Wednesday, January 25, 2006

Fashion Tip #147

Ladies, stop wearing the boots that go over your jeans.

They make your ass look big.

Ask anyone who doesn't depend on you for sex.

Truth.

Monday, January 23, 2006

Umbrella Accountability

Rain.

If you want to stay dry, you pull out an umbrella. Fair enough. But you need to be responsible for that umbrella. You need to be aware of the new shape you take when you put that umbrella up.

It's like pulling a trailer. You have to realize your back-end ain't where it used to be.

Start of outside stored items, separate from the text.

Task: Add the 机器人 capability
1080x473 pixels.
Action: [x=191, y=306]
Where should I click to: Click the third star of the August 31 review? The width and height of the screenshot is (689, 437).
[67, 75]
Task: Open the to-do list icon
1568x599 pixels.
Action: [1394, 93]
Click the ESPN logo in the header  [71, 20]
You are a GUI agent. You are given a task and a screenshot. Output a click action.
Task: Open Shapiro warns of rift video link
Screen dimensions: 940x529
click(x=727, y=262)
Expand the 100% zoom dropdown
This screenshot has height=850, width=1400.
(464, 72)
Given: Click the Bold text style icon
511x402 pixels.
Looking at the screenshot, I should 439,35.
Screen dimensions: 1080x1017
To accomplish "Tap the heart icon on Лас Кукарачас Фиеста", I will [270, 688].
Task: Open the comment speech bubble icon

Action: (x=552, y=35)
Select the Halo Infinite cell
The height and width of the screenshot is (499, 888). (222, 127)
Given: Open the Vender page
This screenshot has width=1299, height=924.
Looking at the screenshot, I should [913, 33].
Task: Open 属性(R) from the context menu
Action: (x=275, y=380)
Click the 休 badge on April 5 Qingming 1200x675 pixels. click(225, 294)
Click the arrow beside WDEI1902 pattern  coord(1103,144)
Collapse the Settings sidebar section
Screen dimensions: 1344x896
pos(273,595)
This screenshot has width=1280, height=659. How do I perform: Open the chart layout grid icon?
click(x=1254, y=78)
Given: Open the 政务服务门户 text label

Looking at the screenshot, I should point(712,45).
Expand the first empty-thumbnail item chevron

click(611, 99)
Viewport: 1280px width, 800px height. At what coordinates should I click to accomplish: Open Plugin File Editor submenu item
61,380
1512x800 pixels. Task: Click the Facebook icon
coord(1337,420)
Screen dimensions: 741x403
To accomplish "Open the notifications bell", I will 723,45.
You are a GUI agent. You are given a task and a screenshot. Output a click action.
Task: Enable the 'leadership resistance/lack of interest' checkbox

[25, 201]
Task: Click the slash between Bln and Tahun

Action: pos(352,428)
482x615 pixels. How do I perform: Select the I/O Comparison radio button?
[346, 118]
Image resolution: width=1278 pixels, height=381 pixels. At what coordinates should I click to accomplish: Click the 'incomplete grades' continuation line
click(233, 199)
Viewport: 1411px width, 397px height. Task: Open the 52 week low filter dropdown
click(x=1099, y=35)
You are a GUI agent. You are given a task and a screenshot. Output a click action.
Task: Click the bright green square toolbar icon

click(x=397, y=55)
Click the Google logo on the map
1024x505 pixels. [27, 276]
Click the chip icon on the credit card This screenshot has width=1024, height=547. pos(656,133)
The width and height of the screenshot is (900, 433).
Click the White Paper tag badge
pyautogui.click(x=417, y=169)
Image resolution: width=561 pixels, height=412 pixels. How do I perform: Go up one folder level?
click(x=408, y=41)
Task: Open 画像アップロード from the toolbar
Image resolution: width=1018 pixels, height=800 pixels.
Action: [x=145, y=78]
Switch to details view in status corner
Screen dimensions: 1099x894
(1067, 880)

And if you can't handle umbrella responsibility, buy a rain hat. Because if you poke me...

If YOU poke me...

I reserve the right to knock you down.

And maybe I will.

Maybe it will happen on the corner of King and Harvard.

Maybe.

And I don't care how old you are -- biatch.

Friday, January 20, 2006

2008

You may have heard about the "bin Laden truce offering" yesterday. But you haven't heard the latest buzz coming out of New Hampshire and Iowa. NTC has obtained exclusive access to direct mailers that'll be going out to eligible voters very soon. If you paid close attention to what OBL was saying yesterday you probably heard what we did: Osama is running in 2008 -- as a DEMOCRAT!


No word yet on a campaign website. But I'm sure the 'ole Dean-iacs are putting an online fundraising site together as we speak. Good luck guys! See you in New Hampshire!

**The idea for this post came from P. -- on the walk back from Subway. Good work P.! See you in New Hampshire! Oh, wait...already made that joke...

Thursday, January 12, 2006

James Frey's Pants...

...Are on fire. Liar.

No, I'm not late to this story. I was just waiting to get the straight dope -- right from the addict's mouth. It took all of 2 minutes of James on "Larry King Live" for me to shout "Liar!" at the T.V.

First things first: Frey looks like a wuss. How was The Smoking Gun the first one to notice this and then start checking records?? There is NO WAY this dude was threatening anyone in a treatment clinic, or at Denison University. Imagine him delivering some of the dialogue from his book in that lispy, high-pitched voice of his...

Second, whether it's a memoir or a biography or a travelogue, if you lied -- you lied. The genre of writing does not excuse what you do within it. To excuse "embellishments" because "oh, but it's a memoir," is irresponsible. Why? Because, stupidly or not, actual real life people have decided to follow Frey's methods of beating addiction. And when many "little" embellishments never took place, you'd have to wonder whether any of it really took place. Did you really use Taoism to beat addiction, James? Don't we all have to call that into question now? What about all those people who took you at your word, ignored traditional methods, and tried to fight their demons with will-power as you "did"? What happens to them?

I guess we're all to blame. We're the enablers -- buying this book, reading it, recommending it to our friends. We forgot that addicts are liars. And liars lie.

I hope the Tao punishes you for your transgressions, James.

And once you're down, maybe Jesus can give you a swift kick to the ribs...

Wednesday, January 11, 2006

Equal Time

I watched John Roberts. I saw him talking to that Senate Committee. I felt as though he was my friend. And you, Samuel Alito, are no John Roberts.

Where John was smart, you are a geek.

Where John was good looking, you are not.

Where John was well-spoken, you sound like Sean Penn in that retarded daddy movie.

Sam, you're like that dorky kid we all knew in high school. You still brought your baseball cards to lunch. You got punched in the stomach at random in the hallway. You were in debate club. And whenever the football team wanted to talk about your views on abortion's place in the constitution, you just talked about Stare Decisis.

But just so you know, Sam, becoming a Supreme Court Justice won't end your lifetime of geekdom. Turns out Sandra Day was the patsy for all the pranks Briar and Rehnquist used to play. And I hear Roberts is a creative and cruel practical joker. Just last week he had Thomas' robe sewn shut. I can only dream of what awaits a legal-wonk like you...

Your saving grace may be your hot daughter. I'd throw her on the "mercy" of the court (Stevens likes 'em young). And when she turns 18... have her give me a call.